4. Any idea of how many of these units exist in the United States currently? 

 There are currently more than 50 EmPATH units operating, with projections suggesting the number will exceed 100 by 2027.  


5. Is there a maximum length of stay? 

 In most states, the maximum stay is 24 hours, though in some it can extend to 48. Ideally, the average is between 14–18 hours — long enough for treatment plans to take effect, but not so long that the unit becomes a short-stay inpatient service. Patients requiring ongoing acute care beyond that point are typically admitted to hospital beds.  


6. Slide 42 showed HOLD rooms, what are these designated for? 

Based on the blueprint, those appear to be what are often otherwise called “Secure Holding Rooms” and are used for Seclusion and Restraint. This shows how this particular unit design, while reflecting many of the EmPATH tenets, differs from EmPATH, as EmPATH Units would have “Calming Rooms” instead of Secure Holding Rooms, and would only rarely (and temporarily) convert one of the Calming Rooms, which are unlocked and non-coercive rooms for voluntary de-escalation, into a restraint bed (which typically only occurs for 1-2 out of every 1,000 patients in EmPATH Units) 

 

7. What do you believe is optimal staffing for EmPATH units? 

 For a 12-chair unit at peak daytime hours, a typical team might include: 

  • 2–3 Registered Nurses 

  • 2 Psychiatric Technicians (nurse’s aides) 

  • 1 Social Worker 

  • 1 Psychiatrist 

  • 1 Peer Support Specialist  


9. What special considerations are needed for paediatric EmPATH units? 

 Key adjustments include the scale of furniture, zoning of social amenities, and incorporating more playful sensory features. Paediatric and youth units should also be fully separated from adult services, with their own dedicated entry and intake areas.  


10. Are there risks in not co-locating Mental Health A&E units with traditional A&E? 

 Yes. The main risk is the introduction of too many exclusion criteria, which prevents the service from fully achieving its purpose.  
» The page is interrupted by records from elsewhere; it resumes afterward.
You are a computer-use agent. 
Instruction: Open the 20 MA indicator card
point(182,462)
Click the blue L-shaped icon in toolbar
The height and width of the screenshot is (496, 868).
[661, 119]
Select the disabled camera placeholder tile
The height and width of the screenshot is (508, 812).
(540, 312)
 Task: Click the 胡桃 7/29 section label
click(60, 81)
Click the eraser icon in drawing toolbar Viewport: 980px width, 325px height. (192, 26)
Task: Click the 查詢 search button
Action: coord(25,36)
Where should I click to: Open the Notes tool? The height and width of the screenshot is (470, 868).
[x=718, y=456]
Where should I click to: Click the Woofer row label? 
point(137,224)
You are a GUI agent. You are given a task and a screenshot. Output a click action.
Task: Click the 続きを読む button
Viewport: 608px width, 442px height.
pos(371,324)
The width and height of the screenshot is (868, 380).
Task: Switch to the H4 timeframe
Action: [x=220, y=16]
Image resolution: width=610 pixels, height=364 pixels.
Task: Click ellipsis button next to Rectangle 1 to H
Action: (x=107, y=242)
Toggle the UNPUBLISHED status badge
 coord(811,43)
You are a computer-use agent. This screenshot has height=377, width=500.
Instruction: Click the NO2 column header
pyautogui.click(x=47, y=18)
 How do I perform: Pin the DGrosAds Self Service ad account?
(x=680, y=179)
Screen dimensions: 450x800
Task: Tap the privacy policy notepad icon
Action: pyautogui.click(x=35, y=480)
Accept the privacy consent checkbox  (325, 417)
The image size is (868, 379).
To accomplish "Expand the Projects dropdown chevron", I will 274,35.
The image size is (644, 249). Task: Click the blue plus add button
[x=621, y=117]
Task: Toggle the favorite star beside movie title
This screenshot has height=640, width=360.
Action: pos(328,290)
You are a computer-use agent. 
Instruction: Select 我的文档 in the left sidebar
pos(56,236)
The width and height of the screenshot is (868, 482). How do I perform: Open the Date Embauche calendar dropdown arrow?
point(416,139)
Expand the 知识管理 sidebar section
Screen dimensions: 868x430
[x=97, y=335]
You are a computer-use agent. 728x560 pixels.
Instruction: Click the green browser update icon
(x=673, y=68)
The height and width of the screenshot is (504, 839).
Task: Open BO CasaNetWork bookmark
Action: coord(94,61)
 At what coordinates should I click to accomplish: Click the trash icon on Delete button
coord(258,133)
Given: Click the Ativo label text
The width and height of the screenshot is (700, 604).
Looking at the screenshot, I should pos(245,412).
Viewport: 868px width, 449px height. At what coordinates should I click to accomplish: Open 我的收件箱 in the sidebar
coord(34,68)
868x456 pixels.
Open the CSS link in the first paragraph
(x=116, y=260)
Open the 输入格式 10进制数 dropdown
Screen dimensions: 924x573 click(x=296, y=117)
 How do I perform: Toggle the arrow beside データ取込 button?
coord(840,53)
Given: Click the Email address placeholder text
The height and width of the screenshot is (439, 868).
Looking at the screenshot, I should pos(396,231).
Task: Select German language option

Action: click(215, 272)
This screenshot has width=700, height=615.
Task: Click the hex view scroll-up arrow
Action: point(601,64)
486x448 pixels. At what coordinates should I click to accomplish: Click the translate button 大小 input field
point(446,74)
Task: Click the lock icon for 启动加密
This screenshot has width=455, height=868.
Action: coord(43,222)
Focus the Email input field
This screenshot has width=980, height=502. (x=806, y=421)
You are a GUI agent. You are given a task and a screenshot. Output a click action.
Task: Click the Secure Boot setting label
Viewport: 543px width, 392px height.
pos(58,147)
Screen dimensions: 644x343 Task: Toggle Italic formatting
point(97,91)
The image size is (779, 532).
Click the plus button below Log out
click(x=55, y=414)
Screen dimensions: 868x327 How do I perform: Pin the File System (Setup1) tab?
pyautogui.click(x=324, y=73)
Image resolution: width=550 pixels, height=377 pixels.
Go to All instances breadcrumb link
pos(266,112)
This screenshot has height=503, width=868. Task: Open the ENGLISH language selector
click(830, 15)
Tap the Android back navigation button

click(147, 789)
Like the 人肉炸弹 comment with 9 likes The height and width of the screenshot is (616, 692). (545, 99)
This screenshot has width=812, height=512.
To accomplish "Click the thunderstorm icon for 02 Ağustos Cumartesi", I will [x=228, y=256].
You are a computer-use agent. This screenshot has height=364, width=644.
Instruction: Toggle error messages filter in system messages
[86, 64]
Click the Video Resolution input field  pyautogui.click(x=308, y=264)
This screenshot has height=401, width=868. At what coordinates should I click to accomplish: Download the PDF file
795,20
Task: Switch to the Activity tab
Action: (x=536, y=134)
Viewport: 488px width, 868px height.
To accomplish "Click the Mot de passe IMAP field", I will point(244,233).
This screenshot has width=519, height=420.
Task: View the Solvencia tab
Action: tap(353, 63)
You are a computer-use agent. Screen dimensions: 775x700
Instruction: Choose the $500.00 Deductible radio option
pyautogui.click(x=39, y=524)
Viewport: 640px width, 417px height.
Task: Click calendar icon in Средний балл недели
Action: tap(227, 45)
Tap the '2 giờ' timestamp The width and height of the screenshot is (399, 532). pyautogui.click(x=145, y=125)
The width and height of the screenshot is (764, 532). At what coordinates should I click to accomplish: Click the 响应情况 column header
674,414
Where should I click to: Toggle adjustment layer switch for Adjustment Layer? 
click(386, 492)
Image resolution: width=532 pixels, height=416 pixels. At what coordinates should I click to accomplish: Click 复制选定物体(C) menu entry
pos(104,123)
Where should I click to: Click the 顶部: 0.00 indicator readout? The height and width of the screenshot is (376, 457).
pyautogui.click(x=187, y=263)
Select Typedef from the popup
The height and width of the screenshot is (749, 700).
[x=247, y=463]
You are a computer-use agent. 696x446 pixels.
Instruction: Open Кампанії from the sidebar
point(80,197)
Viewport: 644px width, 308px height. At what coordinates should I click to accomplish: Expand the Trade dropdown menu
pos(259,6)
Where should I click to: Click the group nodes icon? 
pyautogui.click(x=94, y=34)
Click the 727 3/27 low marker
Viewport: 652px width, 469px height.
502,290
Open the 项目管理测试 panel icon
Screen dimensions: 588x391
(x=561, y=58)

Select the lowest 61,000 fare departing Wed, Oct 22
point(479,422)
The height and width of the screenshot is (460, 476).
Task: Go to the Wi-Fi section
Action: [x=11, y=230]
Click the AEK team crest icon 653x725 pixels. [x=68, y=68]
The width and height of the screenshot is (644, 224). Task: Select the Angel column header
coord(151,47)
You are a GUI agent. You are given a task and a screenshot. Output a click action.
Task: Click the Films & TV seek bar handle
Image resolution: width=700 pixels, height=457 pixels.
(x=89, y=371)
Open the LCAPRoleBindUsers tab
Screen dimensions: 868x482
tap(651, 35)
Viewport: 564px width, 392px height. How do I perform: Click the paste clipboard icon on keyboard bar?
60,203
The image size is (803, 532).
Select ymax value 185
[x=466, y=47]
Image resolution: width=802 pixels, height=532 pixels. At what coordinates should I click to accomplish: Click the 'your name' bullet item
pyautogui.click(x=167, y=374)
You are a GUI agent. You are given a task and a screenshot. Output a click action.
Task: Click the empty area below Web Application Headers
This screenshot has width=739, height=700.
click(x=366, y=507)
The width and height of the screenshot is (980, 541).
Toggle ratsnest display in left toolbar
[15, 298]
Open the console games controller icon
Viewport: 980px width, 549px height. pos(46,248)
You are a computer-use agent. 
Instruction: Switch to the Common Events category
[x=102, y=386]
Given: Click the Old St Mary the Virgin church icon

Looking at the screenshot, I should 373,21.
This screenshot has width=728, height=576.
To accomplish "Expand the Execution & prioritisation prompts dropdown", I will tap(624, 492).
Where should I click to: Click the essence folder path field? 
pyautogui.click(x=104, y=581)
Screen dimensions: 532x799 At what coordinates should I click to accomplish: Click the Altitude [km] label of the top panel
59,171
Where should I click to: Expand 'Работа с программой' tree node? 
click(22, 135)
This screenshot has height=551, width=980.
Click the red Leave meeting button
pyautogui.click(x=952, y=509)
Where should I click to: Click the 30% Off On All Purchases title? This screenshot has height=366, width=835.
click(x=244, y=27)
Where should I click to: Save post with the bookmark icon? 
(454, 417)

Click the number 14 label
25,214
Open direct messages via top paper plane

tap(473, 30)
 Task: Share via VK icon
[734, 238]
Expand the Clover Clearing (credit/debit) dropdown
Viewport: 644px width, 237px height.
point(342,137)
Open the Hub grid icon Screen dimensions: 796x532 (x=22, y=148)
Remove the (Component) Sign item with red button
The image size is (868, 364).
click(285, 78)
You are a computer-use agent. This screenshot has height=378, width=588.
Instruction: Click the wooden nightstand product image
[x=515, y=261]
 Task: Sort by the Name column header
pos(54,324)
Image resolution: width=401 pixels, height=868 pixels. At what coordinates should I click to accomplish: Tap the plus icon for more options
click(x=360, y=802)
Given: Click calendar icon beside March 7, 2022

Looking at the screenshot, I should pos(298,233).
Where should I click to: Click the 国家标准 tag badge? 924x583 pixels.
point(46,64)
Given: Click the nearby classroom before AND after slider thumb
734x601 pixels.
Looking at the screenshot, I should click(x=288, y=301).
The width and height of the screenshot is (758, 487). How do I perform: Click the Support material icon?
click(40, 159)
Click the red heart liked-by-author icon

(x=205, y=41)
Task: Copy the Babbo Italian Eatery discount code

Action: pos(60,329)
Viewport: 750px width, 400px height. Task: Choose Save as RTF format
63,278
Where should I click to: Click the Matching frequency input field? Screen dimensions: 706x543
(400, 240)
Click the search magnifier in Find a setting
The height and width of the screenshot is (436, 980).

11. What was the cost of deploying an EmPATH unit in Sacramento? 

 The programme was developed for around USD $4 million. It is financially self-sufficient through insurance reimbursements, with Medicaid alone saving $34 million beyond the cost of building and operating the unit. 


12. How are involuntary patients or those at risk of self-harm managed in an open EmPATH setting? 

 Units provide private sensory rooms for patients experiencing social anxiety, paranoia, irritability, autism, or similar needs. De-escalation spaces are tailored depending on individual requirements and available space, reducing the need for coercive approaches. 

 

13. What are the barriers to wider adoption of EmPATH units in the US? 

 The main barriers are funding constraints, regulatory challenges, and differing levels of readiness across healthcare systems. 

 

14. How do EmPATH units handle patients under temporary detention orders? 

 Processes vary by jurisdiction. Some facilities require firearms to be stored securely before entry, and many include first responder lounges to support rapid turnaround.